I can’t say much about the new reverse proxy feature as I don’t use it, but the webmail service is something I had running in seconds by checking a box, clicking save, and loading the page. The default Squirrelmail UI isn’t great, but I usually only use webmail in a pinch, so the look and features are good enough, especially considering how little time I had to put into getting it to work.

As for the wiki, blog, web calendar, and other group features, I don’t use those either.

The overview screen for Server Admin is a very good one-glance summary of the server’s status, and I’m glad to see it added. The usage graphs, however, still lack some of what I would consider basic functionality. Graphs for CPU and network usage are relative to the current time, where you can only look back a certain number of hours or days in the past. What if I wanted to see what network traffic was like yesterday between 3 and 5 PM? Can’t do it. I’d have to look at all traffic between now and back to yesterday at the closest increment provided on the menu to 3PM. That’s dumb. Do the people who create this stuff actually use it? Simple is good when translating the options of complex services into a UI meant for amateurs or those who just want to get things up and running without hassle. Simple becomes limited when providing performance information about hardware people may depend on for their livelihood.

I like the fact that file sharing has been moved from Workgroup Manager to Server Admin, which is where I thought it belonged to begin with, and I have only one complaint: Sharing protocols should default to no protocols rather than all protocols. (Or maybe default to AFP only. Discuss.) Going through tabs to deselect three sharing protocols when you only want to use one is suboptimal, as I would imagine few admins want a share to use all four protocols often enough to justify that as the default.

The Server Update panel is still very much the same, and still a little iffy at times. When installing updates, admins probably experience a shot of adrenaline when they see an update’s status change from “Downloading” to “Unknown”, when “Unknown” should really be “Waiting” or “Staging” or whatever else may be more accurate, because “Unknown” is followed by “Installing”. “Unknown” starts images of failed updates and broken servers dancing in admins’ heads, and that’s all bad.

Most things under the Settings pane for the server are the same as Tiger (besides UI updates), with a couple of exceptions. The Notifications tab will notify the proper authorities when disk space drops below a certain arbitrary percentage the admin can set, and will e-mail those same admins when update are available.

As for the Services tab, I’m not totally sure why that exists. Logically, I don’t understand why it’s important to mark certain services as available for configuration as opposed to showing all services and leaving unused ones turned off (as in Tiger), or grouping services into active and inactive with disclosure triangles in the servers sidebar. Perhaps there’s something I’m missing.

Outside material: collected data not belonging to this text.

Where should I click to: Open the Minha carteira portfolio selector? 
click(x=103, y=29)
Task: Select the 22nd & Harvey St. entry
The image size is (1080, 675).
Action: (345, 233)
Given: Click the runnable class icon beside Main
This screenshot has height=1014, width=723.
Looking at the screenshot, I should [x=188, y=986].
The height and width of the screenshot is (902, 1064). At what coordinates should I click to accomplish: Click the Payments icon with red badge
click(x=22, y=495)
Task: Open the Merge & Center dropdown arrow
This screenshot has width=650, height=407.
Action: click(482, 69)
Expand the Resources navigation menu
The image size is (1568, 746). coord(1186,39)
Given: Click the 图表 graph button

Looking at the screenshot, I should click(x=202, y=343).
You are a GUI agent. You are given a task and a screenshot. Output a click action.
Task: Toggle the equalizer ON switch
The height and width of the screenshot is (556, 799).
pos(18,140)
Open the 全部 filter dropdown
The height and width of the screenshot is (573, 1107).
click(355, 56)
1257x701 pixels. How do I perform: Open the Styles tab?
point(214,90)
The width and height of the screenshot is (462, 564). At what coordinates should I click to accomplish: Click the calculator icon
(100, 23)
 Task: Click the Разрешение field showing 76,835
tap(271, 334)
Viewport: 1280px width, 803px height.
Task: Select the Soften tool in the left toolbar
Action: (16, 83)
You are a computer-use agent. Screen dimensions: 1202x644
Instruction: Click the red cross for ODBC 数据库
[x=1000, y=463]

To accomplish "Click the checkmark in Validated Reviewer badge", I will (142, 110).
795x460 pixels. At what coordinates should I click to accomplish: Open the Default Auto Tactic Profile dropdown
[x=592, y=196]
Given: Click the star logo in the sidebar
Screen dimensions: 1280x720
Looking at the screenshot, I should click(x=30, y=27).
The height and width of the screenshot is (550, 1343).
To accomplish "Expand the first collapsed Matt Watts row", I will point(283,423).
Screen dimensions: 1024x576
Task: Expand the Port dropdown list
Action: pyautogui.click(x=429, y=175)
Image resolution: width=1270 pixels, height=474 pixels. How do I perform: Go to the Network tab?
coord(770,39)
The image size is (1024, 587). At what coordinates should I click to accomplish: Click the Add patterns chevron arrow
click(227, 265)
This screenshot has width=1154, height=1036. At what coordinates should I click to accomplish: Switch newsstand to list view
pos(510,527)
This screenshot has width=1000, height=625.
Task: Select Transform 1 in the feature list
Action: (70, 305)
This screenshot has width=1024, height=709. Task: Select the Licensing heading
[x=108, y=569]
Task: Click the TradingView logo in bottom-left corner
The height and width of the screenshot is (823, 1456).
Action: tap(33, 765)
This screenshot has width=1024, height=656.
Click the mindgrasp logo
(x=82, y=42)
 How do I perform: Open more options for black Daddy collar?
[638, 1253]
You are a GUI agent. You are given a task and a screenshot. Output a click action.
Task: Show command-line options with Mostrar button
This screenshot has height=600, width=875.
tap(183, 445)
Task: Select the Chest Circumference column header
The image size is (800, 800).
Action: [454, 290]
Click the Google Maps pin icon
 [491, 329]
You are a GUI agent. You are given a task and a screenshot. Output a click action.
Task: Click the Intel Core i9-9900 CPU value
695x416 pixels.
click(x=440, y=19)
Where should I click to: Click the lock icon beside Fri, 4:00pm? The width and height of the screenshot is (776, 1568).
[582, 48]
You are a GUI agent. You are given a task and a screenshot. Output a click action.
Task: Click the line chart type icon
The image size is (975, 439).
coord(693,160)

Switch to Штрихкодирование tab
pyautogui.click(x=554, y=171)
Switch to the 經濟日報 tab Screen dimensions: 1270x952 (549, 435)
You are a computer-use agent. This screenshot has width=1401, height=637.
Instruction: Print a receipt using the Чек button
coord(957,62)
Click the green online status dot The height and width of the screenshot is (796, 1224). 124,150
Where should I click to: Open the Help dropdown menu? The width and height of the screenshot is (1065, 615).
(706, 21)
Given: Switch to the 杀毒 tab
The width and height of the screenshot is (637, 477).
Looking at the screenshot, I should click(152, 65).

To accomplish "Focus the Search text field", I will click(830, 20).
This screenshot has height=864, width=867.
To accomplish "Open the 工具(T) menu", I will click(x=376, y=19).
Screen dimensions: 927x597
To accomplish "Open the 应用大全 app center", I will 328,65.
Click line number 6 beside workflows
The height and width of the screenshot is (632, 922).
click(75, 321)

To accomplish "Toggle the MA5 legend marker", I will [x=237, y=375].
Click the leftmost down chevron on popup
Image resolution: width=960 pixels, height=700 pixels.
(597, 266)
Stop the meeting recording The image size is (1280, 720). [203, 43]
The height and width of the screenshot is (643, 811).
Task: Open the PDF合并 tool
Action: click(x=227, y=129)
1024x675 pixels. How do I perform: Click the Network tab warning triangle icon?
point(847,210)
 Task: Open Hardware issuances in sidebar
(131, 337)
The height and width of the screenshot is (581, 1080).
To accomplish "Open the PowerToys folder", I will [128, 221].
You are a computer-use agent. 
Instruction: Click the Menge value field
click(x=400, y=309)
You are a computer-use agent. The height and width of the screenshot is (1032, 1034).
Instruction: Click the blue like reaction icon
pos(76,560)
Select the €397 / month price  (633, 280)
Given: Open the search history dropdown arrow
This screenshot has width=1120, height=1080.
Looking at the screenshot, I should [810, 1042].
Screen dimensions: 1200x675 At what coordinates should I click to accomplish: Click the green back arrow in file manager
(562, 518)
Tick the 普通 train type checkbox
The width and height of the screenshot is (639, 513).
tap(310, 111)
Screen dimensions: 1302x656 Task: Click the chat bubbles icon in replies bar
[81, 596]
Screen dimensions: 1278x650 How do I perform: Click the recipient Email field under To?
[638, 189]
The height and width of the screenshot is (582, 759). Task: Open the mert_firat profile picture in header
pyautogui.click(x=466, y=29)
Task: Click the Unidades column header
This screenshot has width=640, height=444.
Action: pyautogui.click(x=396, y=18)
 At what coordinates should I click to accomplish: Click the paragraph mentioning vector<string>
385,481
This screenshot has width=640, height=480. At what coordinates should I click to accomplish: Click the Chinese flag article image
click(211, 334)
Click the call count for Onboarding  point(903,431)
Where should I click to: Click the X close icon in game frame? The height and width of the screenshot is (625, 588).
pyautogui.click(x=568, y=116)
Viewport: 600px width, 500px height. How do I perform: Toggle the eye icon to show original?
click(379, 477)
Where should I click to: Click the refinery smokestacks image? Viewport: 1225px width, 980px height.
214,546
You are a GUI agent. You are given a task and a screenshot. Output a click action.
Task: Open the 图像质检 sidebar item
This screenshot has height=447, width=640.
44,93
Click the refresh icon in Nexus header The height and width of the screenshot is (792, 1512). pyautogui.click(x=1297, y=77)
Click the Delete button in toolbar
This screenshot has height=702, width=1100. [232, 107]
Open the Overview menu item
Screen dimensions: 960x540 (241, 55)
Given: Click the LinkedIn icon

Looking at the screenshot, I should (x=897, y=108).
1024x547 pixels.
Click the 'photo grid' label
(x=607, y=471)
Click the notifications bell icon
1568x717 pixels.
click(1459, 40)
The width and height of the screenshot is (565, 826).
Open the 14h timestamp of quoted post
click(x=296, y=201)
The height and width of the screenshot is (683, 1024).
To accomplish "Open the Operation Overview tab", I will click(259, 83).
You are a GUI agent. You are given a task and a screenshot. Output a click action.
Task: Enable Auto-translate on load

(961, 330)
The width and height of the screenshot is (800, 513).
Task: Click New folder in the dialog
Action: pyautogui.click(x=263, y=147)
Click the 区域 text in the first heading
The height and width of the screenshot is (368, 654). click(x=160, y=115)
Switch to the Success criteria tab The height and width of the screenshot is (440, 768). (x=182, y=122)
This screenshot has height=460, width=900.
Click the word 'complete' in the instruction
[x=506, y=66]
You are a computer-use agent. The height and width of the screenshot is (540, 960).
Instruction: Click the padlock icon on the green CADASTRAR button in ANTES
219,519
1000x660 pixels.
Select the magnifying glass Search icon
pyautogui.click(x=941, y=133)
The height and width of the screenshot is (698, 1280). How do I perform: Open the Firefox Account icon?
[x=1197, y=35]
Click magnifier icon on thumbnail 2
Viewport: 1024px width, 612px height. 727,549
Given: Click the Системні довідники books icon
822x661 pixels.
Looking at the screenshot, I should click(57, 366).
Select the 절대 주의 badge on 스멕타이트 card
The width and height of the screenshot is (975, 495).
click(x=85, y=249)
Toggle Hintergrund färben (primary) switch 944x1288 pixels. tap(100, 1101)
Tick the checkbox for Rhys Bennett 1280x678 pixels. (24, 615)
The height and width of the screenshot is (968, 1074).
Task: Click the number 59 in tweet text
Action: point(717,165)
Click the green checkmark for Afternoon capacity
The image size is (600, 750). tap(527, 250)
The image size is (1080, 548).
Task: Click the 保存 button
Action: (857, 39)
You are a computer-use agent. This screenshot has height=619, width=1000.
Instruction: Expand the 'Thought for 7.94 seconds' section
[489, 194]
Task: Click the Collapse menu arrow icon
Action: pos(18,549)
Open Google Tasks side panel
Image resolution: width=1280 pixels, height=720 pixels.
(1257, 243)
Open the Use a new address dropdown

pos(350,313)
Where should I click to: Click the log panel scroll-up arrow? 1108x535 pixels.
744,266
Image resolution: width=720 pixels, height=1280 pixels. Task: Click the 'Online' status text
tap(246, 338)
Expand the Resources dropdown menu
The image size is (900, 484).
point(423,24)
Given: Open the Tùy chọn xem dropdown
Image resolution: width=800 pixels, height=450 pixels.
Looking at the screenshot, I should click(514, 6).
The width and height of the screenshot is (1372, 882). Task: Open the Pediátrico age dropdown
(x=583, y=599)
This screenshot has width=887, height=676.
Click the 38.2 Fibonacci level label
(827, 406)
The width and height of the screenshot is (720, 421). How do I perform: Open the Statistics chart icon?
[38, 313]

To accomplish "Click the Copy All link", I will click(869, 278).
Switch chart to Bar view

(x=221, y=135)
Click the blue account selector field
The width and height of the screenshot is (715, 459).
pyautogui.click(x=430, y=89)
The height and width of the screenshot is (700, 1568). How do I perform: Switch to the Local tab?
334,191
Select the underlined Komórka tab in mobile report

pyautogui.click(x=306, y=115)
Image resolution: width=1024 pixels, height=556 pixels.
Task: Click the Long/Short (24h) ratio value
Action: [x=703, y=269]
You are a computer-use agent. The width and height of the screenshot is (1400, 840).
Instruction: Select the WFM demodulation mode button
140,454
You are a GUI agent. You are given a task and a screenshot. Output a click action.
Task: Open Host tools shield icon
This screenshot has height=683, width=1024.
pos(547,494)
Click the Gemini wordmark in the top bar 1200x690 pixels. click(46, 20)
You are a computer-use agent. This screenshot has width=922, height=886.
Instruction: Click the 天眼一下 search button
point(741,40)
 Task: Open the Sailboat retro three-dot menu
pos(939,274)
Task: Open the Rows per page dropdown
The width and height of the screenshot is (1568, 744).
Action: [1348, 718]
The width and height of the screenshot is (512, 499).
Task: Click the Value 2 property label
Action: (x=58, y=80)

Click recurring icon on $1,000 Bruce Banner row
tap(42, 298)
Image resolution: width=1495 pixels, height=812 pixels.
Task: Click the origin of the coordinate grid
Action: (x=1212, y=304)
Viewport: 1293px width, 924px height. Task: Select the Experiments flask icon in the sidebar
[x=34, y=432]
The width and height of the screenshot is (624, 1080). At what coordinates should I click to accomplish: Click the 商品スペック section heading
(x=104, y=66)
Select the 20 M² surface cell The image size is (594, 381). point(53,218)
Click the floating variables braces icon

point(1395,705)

That’s a whirlwind, shallow to medium depth brain dump of my impressions of Leopard server. Correcting Leopard server’s issues as I see them requires Apple to do two simple things: Hire me to work from home as a full-time product improvement consultant (The cost of living in Dayton is really cheap. Think of the bargain you’re getting!), and perform more comprehensive testing with users outside of the Apple campus and outside of ADC. Do whatever it takes to put this OS (and accompanying hardware?) into IT peoples’ hands and merge their needs and suggestions with Apple’s UI know-how to take this OS to the next level of professionalism and usefulness.